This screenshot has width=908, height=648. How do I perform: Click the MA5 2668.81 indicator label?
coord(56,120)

# # # # # # #

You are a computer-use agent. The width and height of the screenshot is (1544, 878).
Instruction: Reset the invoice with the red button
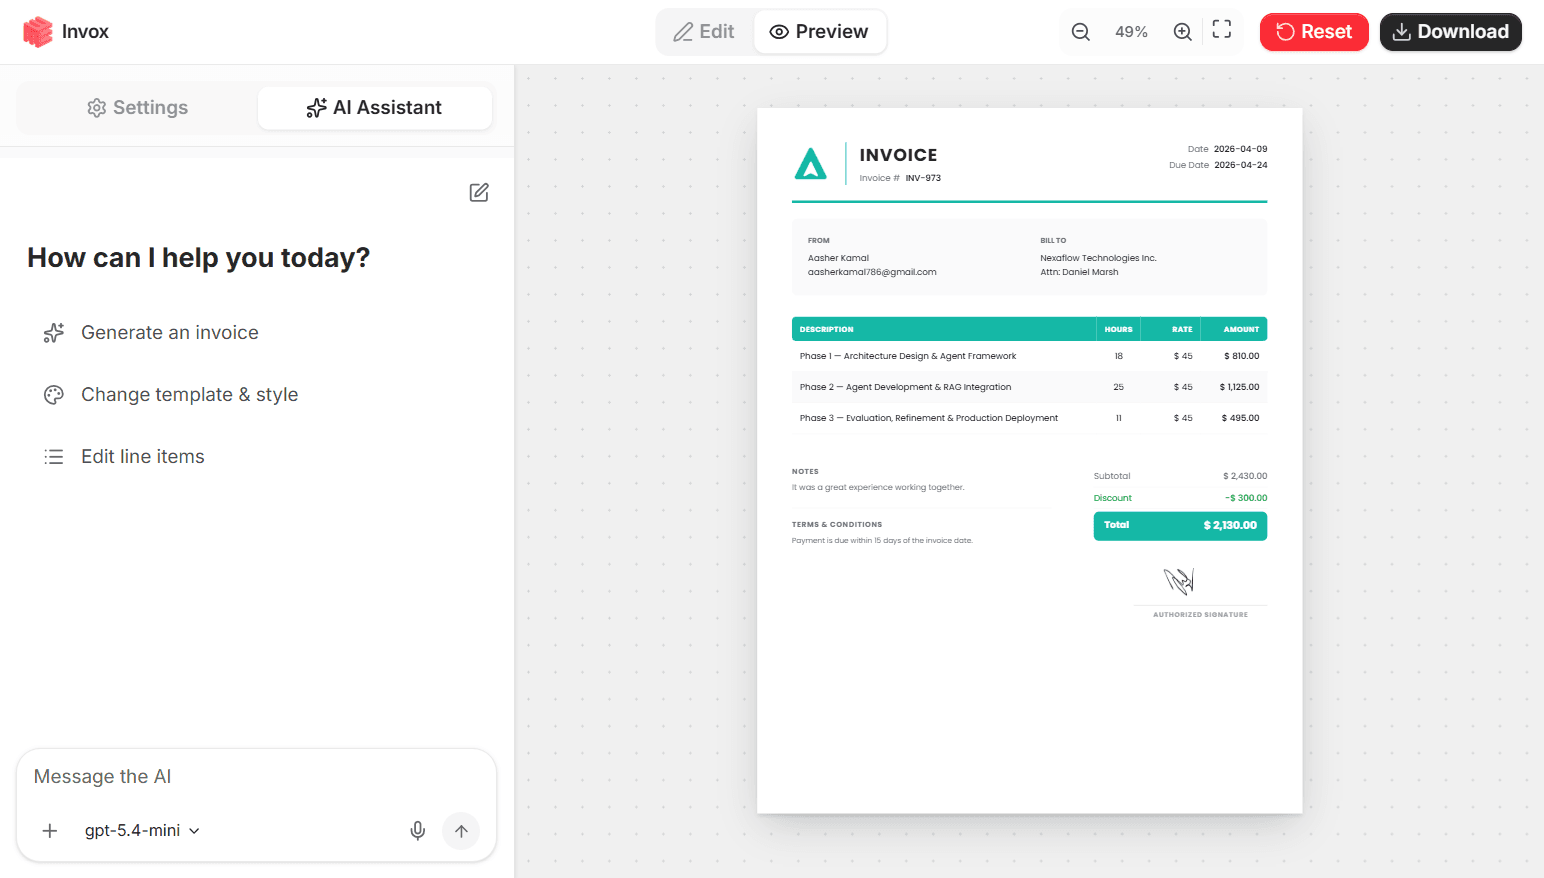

# # # # # # #

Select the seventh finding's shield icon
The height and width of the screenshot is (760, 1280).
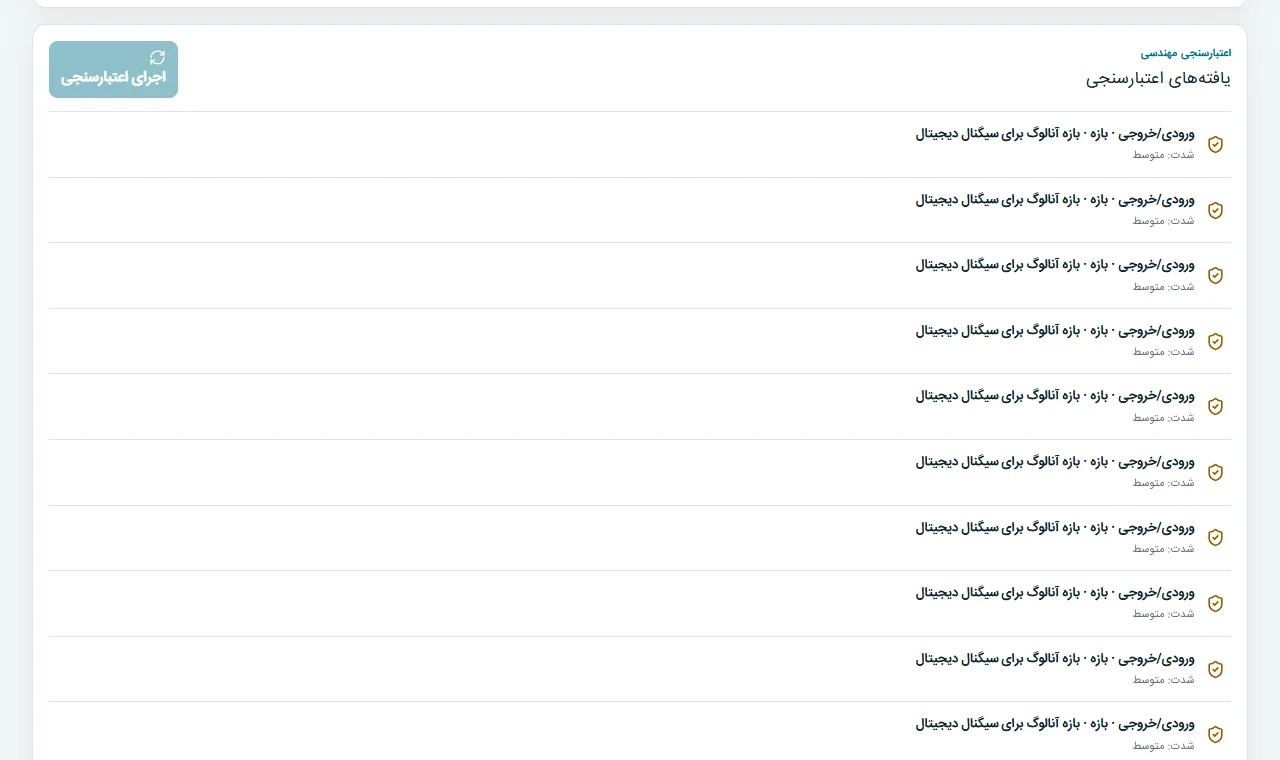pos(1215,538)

# # # # # # #

*Problem description*: Everything above from the line containing "You are a computer-use" through the line containing "Instruction: Reset the" must be copied exactly. Nothing outside that range belongs in the answer.

*Exercise response*:
You are a computer-use agent. The width and height of the screenshot is (1544, 878).
Instruction: Reset the invoice with the red button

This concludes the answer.